3. Developing online resources to improve access to quality control processes for SARS-CoV-2 genome data.
4. Improving linkage and integration of genomic data with different types of epidemiological and clinical metadata.
5. Developing metagenomic technologies for the surveillance of known and unknown pathogens with the potential to impact human health.

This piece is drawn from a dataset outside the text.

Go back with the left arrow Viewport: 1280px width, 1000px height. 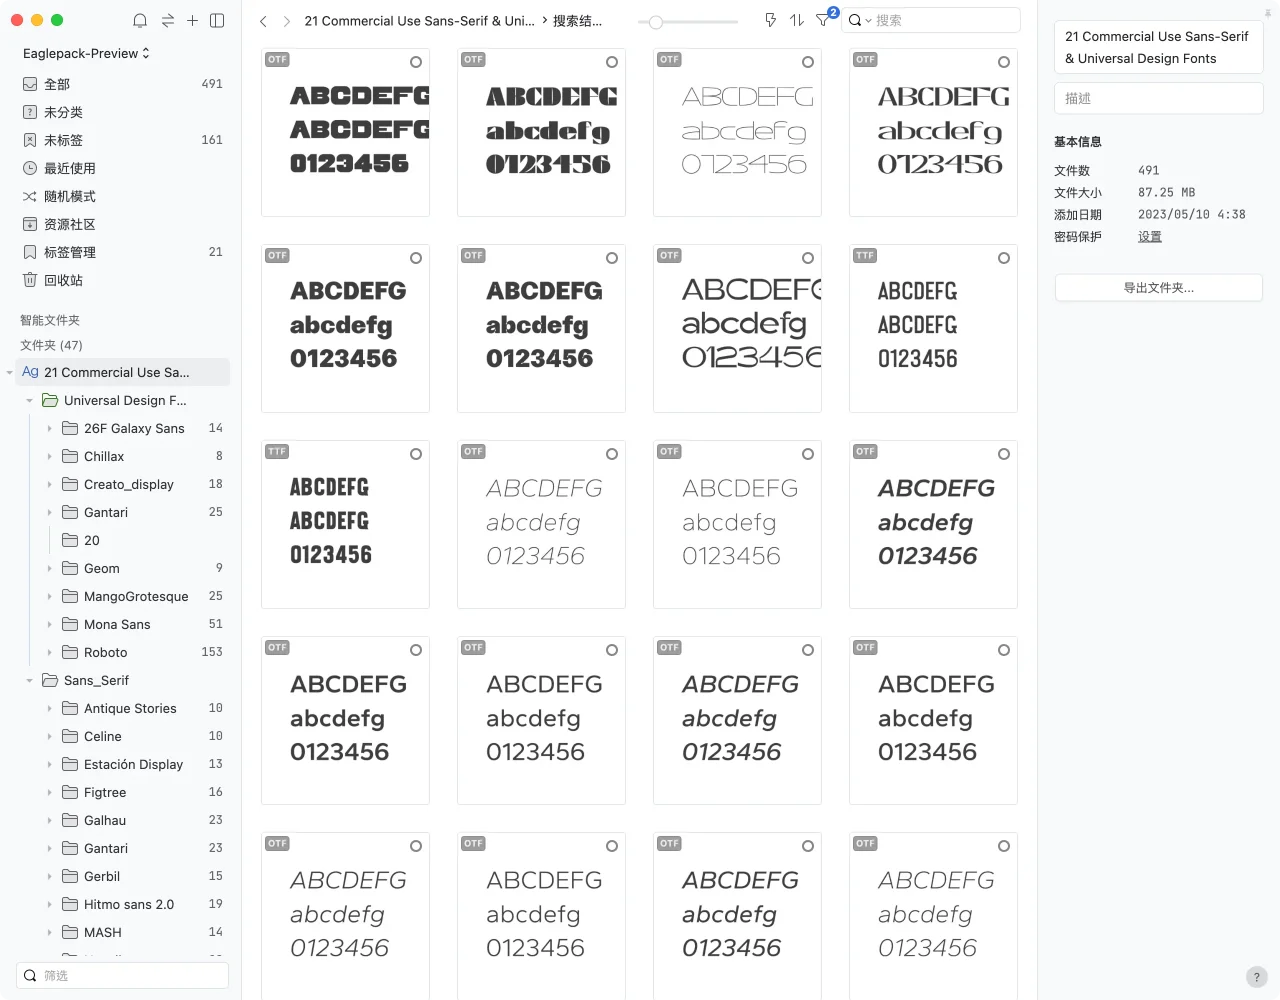point(263,21)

COG-UK also provided seed funding for consortium members to support early career scientists reinvigorate research projects delayed owing to time spent on the pandemic response.

===Training===

Together with Wellcome Connecting Science, COG-UK established a free international online learning programme in using genomics to investigate SARS-CoV-2 and other infectious diseases. Known as COG-Train, the programme sought to 'facilitate an increase global genome sequencing and analysis capacity, reduce sequencing inequality and enhance pathogen surveillance'. Its training courses were built through partnerships with international researchers, public health experts and surveillance networks. Outputs of COG-Train included a series of massive online, open-access courses on all aspects of SARS-CoV-2 sequencing, as well as week-long intensive virtual training courses, short expert workshops and concurrent distributed classrooms.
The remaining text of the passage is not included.